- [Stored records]
..........

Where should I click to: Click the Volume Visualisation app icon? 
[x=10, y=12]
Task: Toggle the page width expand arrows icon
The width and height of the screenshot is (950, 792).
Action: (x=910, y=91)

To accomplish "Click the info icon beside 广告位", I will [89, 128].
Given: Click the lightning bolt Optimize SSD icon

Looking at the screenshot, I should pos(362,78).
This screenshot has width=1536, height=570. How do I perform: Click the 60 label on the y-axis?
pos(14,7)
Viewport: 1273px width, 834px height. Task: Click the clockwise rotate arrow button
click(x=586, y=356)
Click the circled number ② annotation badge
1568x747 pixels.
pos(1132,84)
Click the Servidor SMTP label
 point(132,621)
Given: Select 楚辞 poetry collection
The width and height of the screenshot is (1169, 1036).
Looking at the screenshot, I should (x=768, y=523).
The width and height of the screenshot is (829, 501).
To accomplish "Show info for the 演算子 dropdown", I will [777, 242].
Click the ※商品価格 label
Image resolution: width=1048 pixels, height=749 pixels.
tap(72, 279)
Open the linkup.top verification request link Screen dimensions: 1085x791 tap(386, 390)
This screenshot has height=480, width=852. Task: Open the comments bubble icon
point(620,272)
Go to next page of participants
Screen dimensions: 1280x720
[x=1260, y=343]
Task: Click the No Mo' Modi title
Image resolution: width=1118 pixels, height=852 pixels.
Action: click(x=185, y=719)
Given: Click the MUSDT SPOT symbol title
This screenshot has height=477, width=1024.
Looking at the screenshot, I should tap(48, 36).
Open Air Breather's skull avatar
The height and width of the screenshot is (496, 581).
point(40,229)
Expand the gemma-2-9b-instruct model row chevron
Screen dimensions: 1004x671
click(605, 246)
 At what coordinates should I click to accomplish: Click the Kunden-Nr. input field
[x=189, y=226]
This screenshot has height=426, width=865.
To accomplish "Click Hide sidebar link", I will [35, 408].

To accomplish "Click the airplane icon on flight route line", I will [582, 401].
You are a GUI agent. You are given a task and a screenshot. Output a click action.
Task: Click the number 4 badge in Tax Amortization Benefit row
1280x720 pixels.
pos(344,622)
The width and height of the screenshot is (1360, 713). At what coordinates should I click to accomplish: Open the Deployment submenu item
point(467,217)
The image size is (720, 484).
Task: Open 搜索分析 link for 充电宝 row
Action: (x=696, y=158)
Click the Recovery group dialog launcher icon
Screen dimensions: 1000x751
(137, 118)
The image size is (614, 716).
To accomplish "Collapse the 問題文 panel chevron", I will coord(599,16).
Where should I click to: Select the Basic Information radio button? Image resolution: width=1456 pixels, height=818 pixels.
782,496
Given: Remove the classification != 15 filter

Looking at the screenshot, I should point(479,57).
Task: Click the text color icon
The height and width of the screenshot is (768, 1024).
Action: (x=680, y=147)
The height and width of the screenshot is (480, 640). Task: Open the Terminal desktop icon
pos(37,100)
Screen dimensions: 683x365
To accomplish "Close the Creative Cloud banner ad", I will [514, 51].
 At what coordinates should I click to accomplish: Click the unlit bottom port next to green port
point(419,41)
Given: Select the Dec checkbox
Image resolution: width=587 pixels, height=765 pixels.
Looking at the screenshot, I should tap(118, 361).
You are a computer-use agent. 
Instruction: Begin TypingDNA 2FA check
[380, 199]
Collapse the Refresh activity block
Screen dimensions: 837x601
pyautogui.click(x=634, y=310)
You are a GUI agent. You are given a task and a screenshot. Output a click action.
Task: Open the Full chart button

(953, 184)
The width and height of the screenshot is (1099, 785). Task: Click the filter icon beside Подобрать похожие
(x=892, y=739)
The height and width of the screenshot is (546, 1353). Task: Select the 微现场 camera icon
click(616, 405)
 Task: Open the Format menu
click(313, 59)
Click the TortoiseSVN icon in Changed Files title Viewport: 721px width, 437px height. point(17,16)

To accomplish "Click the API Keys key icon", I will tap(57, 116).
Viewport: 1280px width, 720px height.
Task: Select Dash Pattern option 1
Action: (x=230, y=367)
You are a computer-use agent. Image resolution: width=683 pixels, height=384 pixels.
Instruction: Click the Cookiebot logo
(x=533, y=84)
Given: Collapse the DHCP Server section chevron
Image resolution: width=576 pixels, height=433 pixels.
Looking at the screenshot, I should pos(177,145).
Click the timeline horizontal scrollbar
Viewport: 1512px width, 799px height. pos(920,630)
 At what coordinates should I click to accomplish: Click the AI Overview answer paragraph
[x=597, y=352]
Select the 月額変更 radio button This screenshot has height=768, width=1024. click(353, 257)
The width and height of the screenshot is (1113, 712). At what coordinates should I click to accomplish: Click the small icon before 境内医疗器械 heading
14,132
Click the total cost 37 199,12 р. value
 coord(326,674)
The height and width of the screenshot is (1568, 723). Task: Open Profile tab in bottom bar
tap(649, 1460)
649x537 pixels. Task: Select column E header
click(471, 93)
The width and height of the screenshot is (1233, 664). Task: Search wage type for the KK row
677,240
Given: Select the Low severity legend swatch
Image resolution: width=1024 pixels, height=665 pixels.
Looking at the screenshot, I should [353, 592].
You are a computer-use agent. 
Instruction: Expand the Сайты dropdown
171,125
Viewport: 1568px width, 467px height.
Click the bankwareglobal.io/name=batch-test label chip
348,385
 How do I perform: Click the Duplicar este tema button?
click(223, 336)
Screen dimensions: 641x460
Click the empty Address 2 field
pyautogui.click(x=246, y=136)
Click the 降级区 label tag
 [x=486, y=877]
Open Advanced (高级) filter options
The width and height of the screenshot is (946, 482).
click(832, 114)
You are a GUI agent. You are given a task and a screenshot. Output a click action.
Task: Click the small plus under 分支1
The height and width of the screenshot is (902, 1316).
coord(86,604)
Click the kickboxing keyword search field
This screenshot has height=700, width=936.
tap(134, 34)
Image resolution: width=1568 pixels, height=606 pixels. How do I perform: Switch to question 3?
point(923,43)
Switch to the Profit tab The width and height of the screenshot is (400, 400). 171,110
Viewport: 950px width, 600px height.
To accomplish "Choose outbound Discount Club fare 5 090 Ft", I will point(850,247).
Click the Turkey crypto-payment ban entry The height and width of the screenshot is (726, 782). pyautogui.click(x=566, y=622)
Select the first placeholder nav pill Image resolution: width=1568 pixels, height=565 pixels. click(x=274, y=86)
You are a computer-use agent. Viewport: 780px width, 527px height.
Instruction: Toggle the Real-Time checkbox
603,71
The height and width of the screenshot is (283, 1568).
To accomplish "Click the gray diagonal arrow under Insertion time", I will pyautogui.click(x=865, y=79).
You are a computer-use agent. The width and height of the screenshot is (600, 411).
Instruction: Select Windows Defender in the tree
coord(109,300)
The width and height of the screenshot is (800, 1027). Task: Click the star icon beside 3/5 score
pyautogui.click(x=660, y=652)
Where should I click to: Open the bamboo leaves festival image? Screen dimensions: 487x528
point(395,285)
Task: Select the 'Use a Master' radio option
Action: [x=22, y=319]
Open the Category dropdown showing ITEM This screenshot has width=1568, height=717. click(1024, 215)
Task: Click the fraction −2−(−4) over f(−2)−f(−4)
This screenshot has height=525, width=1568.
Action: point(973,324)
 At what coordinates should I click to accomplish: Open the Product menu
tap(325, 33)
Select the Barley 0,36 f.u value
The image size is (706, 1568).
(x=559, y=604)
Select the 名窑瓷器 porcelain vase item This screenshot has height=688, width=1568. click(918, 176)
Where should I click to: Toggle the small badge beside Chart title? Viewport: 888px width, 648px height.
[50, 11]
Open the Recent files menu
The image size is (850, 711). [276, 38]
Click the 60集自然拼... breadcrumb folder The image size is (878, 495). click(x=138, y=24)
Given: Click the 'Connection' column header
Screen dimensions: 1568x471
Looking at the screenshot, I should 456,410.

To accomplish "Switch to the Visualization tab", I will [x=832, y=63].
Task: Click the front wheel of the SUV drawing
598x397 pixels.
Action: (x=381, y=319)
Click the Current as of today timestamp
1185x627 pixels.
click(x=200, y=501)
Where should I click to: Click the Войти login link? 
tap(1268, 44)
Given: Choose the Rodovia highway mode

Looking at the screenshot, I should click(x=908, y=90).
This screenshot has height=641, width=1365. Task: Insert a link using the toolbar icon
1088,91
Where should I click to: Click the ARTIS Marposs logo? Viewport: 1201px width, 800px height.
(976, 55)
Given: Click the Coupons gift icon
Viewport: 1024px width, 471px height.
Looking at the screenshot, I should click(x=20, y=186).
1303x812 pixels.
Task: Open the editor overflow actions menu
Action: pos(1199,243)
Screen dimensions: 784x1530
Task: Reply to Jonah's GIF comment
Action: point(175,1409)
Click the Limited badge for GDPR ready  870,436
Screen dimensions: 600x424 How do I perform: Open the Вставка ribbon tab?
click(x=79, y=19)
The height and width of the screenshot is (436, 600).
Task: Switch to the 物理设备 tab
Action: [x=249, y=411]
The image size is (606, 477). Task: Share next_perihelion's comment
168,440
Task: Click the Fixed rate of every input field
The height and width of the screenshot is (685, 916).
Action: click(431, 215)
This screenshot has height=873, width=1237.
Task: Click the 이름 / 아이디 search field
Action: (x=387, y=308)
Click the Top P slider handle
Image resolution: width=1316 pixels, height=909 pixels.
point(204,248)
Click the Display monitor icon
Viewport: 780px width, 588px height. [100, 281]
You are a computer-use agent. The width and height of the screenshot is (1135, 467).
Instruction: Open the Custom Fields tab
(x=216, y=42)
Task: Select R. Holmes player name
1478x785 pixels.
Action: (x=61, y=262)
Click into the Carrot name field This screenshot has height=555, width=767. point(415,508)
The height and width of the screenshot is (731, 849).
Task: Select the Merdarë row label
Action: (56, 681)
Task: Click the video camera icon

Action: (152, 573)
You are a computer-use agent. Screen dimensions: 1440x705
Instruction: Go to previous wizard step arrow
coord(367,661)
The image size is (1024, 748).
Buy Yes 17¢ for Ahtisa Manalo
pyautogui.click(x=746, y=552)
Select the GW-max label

..........

- [Work item] Your answer should be the lines above that contain the word "computer", copied out.

- [Solution for this task]
You are a computer-use agent. 
You are a computer-use agent. Image resolution: width=683 pixels, height=384 pixels.
You are a computer-use agent. 
You are a computer-use agent. Viewport: 780px width, 527px height.
You are a computer-use agent. The width and height of the screenshot is (600, 411).
You are a computer-use agent. The width and height of the screenshot is (1135, 467).
You are a computer-use agent. Screen dimensions: 1440x705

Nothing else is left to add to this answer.